Macros Matter !
They can make the difference between you achieving great results and making no progress at all. They can be the difference between being a happy, healthy person and being tired and grumpy several times a day. So what the hell is a Macro? Macro is short for macronutrient. There are three macronutrients: protein, carbohydrates and fats. All foods are divided up into a combination of these three. They are what make up the calorie content of your food. So far, so simple.
- Protein – The key macronutrient for repair and growth of muscle tissues through muscle protein synthesis.
- Carbohydrates – The body’s quick release fuel source, carbs are essential for performance in the gym and muscle sparing.
- Fat – Very important to the body and its systems, particularly energy storage and hormone function.
- Fibre – Of vital importance to digestion; it helps the body move food through the digestive tract, reduces serum cholesterol, and contributes to disease protection.
“I’m eating well. Why am I not getting results and looking and feeling the way I want!?!”
Getting results from your diet and changing your body composition isn’t just about calories in versus calories out or simply eating whole, natural foods. If you’ve been struggling to get the results you want from your diet,it may be because you are getting too much of one macro and not enough of another!,
MACRO has become a buzz word in the diet and ﬁtness industry over the last few years and with good reason. Macros are all the rage because we now know that the ratio of the macros you eat can massively affect not only your health but the results you see when you exercise.
“Your body is not a calorie bank, it’s a chemistry lab!”JJ Virgin
When people embark on a ﬁtness journey (ie they have a goal in mind and results to get after) nutrition is often their biggest challenge. In this post we cover the things you need to know to plan your journey. Go Fiit also has an extensive series of guides in the form of eBooks which will give you all the fastest routes to arrive at your destination a healthier happier you !
This is what has worked for us here at Go Fiit and we are conﬁdent it will work for you. Whats even better is its Free !
MACRONUTRIENTS AND CALORIES
The simple science of weight/fat loss is burning more calories than you consume, known as a calorie deﬁcit. For weight gain/muscle gain the opposite is true; you must consume more calories than you burn so you’re in a calorie surplus. If you had an approximately equal calorie consumption to calorie output, you’d maintain your weight. But it’s the macronutrients that make up calories we are particularly interested in, the macronutrients give value and purpose to the calories. There are three macronutrients: protein, carbohydrates and fats.

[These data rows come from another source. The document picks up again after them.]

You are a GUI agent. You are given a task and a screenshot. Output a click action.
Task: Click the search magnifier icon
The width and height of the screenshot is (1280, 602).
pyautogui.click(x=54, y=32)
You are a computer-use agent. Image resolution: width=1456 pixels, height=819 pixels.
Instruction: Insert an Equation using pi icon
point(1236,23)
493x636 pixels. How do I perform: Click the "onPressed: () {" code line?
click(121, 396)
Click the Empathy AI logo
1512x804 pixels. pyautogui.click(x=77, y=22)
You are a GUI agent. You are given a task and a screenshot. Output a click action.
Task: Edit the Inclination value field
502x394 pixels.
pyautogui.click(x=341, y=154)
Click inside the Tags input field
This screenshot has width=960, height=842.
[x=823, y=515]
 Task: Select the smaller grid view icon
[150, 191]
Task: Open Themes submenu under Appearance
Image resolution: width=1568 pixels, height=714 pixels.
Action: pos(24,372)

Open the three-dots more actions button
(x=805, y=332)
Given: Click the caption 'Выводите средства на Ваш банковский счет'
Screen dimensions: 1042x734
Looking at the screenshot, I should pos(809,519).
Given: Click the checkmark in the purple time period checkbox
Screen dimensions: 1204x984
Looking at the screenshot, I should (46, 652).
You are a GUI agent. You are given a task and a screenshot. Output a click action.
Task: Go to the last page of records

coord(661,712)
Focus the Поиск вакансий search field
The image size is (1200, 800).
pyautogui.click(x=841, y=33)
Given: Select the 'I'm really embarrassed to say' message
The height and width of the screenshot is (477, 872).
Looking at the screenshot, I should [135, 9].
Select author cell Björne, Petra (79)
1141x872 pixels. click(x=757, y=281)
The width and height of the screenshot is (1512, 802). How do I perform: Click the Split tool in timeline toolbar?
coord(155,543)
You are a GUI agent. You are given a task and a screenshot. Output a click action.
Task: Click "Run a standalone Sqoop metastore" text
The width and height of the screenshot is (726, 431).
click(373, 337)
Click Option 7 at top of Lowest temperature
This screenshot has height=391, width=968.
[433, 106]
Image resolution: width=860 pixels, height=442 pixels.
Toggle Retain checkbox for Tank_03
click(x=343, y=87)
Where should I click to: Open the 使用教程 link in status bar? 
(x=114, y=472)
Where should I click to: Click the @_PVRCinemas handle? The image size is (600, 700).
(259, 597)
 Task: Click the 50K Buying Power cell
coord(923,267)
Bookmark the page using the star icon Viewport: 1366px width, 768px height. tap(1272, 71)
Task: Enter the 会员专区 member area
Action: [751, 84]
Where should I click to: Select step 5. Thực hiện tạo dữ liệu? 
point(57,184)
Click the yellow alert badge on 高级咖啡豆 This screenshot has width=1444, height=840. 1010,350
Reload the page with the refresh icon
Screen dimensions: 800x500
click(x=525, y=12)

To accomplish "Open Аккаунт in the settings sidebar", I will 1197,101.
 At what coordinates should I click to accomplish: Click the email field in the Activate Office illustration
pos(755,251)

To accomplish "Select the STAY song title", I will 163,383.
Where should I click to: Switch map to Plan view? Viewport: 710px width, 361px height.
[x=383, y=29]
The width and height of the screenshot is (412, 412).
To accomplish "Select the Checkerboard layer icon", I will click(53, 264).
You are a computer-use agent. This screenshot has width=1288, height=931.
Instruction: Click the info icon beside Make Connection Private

Macronutrients are the real key to a diet, because they dictate body composition i.e. how much fat mass you have compared to how much muscle mass. Each macronutrient plays a key, speciﬁc role in the body which is why it’s important to have the right amount of each for recovery, repair, growth, performance, brain function and metabolic regulation.
Counting your calories in still important, whether you’re trying to lose fat or bulk up, but when it’s done in conjunction with counting your macros, that’s when you get the best results.
Research has shown that when you have a calorie deﬁcit and keep your protein high, that’s when you lose the most weight.
Macronutrient focus also takes into account you as an individual. Although there are guidelines on the average ratios and what works for most people, this can vary and sometimes you need an experienced coach to help you ﬁgure those details out. Go Fiit can help you to workout your macros and devise a meal plan specifically for your requirements.
The bottom line is your diet should be worked out with macronutrient ratios as the priority and not just the calories if you want the best results.